## Your objective
Write out the records from the line containing "Screen dimensions: 289x199" down to the line containing "This screenshot has", including both of those lines, and leave the pictures out.

## Material shown
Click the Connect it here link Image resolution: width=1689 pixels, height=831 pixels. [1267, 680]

...

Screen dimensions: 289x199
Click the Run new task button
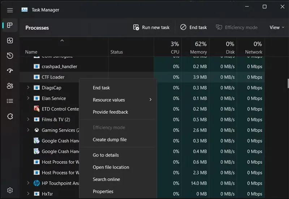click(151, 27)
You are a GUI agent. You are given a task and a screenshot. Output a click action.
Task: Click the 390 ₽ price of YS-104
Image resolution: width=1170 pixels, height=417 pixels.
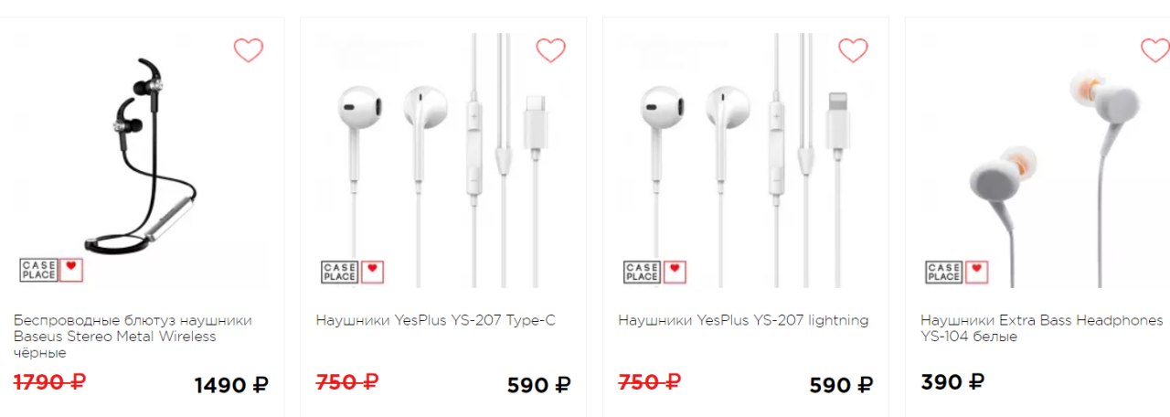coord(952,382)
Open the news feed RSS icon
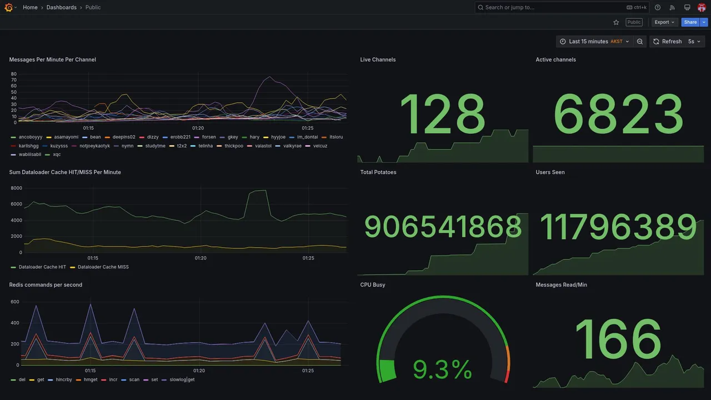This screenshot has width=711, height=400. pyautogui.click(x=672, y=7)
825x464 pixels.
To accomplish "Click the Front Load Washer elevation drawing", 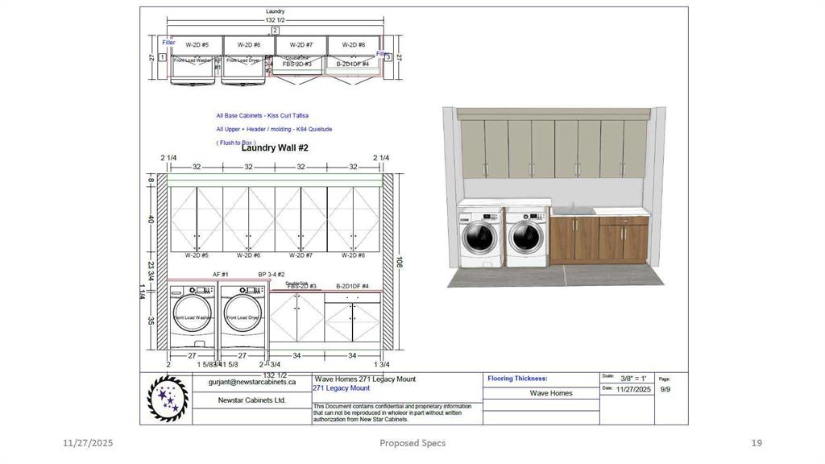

## Correct result
Screen dimensions: 289x199
Click the Run new task button
click(151, 27)
You are a GUI agent. You are given a task and a screenshot. Output a click action.
Task: Click the 390 ₽ price of YS-104
Image resolution: width=1170 pixels, height=417 pixels.
coord(952,382)
Open the news feed RSS icon
This screenshot has width=711, height=400. pyautogui.click(x=672, y=7)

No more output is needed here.